→ WHAT IS REQUIRED: Convert the rows below into a numbered list with one line per entry, leaving out every blank line.
── SUPPLIED MATERIAL
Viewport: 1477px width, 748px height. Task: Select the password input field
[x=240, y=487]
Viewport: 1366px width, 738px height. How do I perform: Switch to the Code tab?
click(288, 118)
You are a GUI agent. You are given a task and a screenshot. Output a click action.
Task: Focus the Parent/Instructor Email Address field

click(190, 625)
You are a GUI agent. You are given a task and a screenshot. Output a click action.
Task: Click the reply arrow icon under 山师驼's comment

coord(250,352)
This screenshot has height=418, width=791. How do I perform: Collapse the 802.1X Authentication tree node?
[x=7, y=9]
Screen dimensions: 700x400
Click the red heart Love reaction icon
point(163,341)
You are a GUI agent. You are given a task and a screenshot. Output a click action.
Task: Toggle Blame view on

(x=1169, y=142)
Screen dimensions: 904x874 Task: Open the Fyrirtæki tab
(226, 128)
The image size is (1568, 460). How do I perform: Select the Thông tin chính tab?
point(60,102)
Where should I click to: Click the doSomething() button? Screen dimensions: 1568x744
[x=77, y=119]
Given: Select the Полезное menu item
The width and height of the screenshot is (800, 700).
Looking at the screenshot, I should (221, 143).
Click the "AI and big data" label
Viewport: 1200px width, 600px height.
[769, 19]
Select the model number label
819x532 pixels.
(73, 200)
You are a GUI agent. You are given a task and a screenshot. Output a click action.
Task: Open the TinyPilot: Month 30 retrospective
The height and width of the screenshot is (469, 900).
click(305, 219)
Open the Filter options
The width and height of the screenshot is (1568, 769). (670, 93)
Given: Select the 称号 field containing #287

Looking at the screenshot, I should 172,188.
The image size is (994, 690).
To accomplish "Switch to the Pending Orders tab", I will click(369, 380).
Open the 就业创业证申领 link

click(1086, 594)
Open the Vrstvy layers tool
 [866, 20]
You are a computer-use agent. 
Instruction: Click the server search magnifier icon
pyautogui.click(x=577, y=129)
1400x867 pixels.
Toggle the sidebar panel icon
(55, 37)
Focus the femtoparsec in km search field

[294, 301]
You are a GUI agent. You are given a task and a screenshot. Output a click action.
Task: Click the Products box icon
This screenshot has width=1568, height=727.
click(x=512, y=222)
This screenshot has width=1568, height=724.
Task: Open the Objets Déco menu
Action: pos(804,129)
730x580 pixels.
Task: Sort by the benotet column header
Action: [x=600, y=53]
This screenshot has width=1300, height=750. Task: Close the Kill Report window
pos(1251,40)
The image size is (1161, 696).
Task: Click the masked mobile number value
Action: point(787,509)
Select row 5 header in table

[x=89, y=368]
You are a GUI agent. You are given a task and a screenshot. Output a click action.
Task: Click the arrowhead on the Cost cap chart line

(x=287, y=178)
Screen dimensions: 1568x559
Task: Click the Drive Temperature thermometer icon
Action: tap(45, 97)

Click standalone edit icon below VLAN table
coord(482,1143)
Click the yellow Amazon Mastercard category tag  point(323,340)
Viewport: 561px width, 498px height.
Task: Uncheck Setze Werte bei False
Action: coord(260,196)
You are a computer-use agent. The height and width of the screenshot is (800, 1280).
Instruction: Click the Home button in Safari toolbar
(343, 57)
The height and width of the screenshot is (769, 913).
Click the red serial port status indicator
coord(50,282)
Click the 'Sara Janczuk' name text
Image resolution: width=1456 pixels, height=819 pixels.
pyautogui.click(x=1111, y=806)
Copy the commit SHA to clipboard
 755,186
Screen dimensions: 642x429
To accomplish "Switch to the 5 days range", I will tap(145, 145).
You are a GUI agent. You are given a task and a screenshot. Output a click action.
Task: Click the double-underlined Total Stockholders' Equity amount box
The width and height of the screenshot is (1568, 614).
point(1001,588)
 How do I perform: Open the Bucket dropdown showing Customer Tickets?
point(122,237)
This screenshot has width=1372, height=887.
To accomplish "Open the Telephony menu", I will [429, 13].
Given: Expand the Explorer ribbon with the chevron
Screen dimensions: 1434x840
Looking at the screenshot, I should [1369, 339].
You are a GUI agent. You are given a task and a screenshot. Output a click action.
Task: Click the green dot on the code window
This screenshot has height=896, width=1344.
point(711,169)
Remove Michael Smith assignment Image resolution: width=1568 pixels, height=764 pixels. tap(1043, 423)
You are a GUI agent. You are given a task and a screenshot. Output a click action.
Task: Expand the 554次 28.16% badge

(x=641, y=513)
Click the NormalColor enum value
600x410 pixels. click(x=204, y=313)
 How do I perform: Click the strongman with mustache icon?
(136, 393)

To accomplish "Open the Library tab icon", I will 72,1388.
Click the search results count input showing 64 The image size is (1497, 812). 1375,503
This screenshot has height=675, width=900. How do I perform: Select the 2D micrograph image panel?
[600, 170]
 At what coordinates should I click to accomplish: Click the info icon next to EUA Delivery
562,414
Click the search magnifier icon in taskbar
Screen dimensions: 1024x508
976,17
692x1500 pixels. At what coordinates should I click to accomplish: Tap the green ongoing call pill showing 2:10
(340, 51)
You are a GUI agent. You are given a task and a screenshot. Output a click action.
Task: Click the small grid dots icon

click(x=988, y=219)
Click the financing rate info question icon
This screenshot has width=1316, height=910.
────
→ RESULT OF THIS EXERCISE:
1. Viewport: 1477px width, 748px height. Task: Select the password input field
2. [x=240, y=487]
3. Viewport: 1366px width, 738px height. How do I perform: Switch to the Code tab?
4. click(288, 118)
5. You are a GUI agent. You are given a task and a screenshot. Output a click action.
6. Task: Focus the Parent/Instructor Email Address field
7. click(190, 625)
8. You are a GUI agent. You are given a task and a screenshot. Output a click action.
9. Task: Click the reply arrow icon under 山师驼's comment
10. coord(250,352)
11. This screenshot has height=418, width=791. How do I perform: Collapse the 802.1X Authentication tree node?
12. [x=7, y=9]
13. Screen dimensions: 700x400
14. Click the red heart Love reaction icon
15. point(163,341)
16. You are a GUI agent. You are given a task and a screenshot. Output a click action.
17. Task: Toggle Blame view on
18. (x=1169, y=142)
19. Screen dimensions: 904x874 Task: Open the Fyrirtæki tab
20. (226, 128)
21. The image size is (1568, 460). How do I perform: Select the Thông tin chính tab?
22. point(60,102)
23. Where should I click to: Click the doSomething() button? Screen dimensions: 1568x744
24. [x=77, y=119]
25. Given: Select the Полезное menu item
26. The width and height of the screenshot is (800, 700).
27. Looking at the screenshot, I should (221, 143).
28. Click the "AI and big data" label
29. Viewport: 1200px width, 600px height.
30. [769, 19]
31. Select the model number label
32. 819x532 pixels.
33. (73, 200)
34. You are a GUI agent. You are given a task and a screenshot. Output a click action.
35. Task: Open the TinyPilot: Month 30 retrospective
36. The height and width of the screenshot is (469, 900).
37. click(305, 219)
38. Open the Filter options
39. The width and height of the screenshot is (1568, 769). (670, 93)
40. Given: Select the 称号 field containing #287
41. Looking at the screenshot, I should 172,188.
42. The image size is (994, 690).
43. To accomplish "Switch to the Pending Orders tab", I will click(369, 380).
44. Open the 就业创业证申领 link
45. click(1086, 594)
46. Open the Vrstvy layers tool
47.  [866, 20]
48. You are a computer-use agent. 
49. Instruction: Click the server search magnifier icon
50. pyautogui.click(x=577, y=129)
51. 1400x867 pixels.
52. Toggle the sidebar panel icon
53. (55, 37)
54. Focus the femtoparsec in km search field
55. [294, 301]
56. You are a GUI agent. You are given a task and a screenshot. Output a click action.
57. Task: Click the Products box icon
58. This screenshot has width=1568, height=727.
59. click(x=512, y=222)
60. This screenshot has width=1568, height=724.
61. Task: Open the Objets Déco menu
62. Action: pos(804,129)
63. 730x580 pixels.
64. Task: Sort by the benotet column header
65. Action: [x=600, y=53]
66. This screenshot has width=1300, height=750. Task: Close the Kill Report window
67. pos(1251,40)
68. The image size is (1161, 696).
69. Task: Click the masked mobile number value
70. Action: point(787,509)
71. Select row 5 header in table
72. [x=89, y=368]
73. You are a GUI agent. You are given a task and a screenshot. Output a click action.
74. Task: Click the arrowhead on the Cost cap chart line
75. (x=287, y=178)
76. Screen dimensions: 1568x559
77. Task: Click the Drive Temperature thermometer icon
78. Action: tap(45, 97)
79. Click standalone edit icon below VLAN table
80. coord(482,1143)
81. Click the yellow Amazon Mastercard category tag  point(323,340)
82. Viewport: 561px width, 498px height.
83. Task: Uncheck Setze Werte bei False
84. Action: coord(260,196)
85. You are a computer-use agent. The height and width of the screenshot is (800, 1280).
86. Instruction: Click the Home button in Safari toolbar
87. (343, 57)
88. The height and width of the screenshot is (769, 913).
89. Click the red serial port status indicator
90. coord(50,282)
91. Click the 'Sara Janczuk' name text
92. Image resolution: width=1456 pixels, height=819 pixels.
93. pyautogui.click(x=1111, y=806)
94. Copy the commit SHA to clipboard
95.  755,186
96. Screen dimensions: 642x429
97. To accomplish "Switch to the 5 days range", I will tap(145, 145).
98. You are a GUI agent. You are given a task and a screenshot. Output a click action.
99. Task: Click the double-underlined Total Stockholders' Equity amount box
100. The width and height of the screenshot is (1568, 614).
101. point(1001,588)
102.  How do I perform: Open the Bucket dropdown showing Customer Tickets?
103. point(122,237)
104. This screenshot has width=1372, height=887.
105. To accomplish "Open the Telephony menu", I will [429, 13].
106. Given: Expand the Explorer ribbon with the chevron
107. Screen dimensions: 1434x840
108. Looking at the screenshot, I should [1369, 339].
109. You are a GUI agent. You are given a task and a screenshot. Output a click action.
110. Task: Click the green dot on the code window
111. This screenshot has height=896, width=1344.
112. point(711,169)
113. Remove Michael Smith assignment Image resolution: width=1568 pixels, height=764 pixels. tap(1043, 423)
114. You are a GUI agent. You are given a task and a screenshot. Output a click action.
115. Task: Expand the 554次 28.16% badge
116. (x=641, y=513)
117. Click the NormalColor enum value
118. 600x410 pixels. click(x=204, y=313)
119.  How do I perform: Click the strongman with mustache icon?
120. (136, 393)
121. To accomplish "Open the Library tab icon", I will 72,1388.
122. Click the search results count input showing 64 The image size is (1497, 812). 1375,503
123. This screenshot has height=675, width=900. How do I perform: Select the 2D micrograph image panel?
124. [600, 170]
125.  At what coordinates should I click to accomplish: Click the info icon next to EUA Delivery
126. 562,414
127. Click the search magnifier icon in taskbar
128. Screen dimensions: 1024x508
129. 976,17
130. 692x1500 pixels. At what coordinates should I click to accomplish: Tap the green ongoing call pill showing 2:10
131. (340, 51)
132. You are a GUI agent. You are given a task and a screenshot. Output a click action.
133. Task: Click the small grid dots icon
134. click(x=988, y=219)
135. Click the financing rate info question icon
136. This screenshot has width=1316, height=910.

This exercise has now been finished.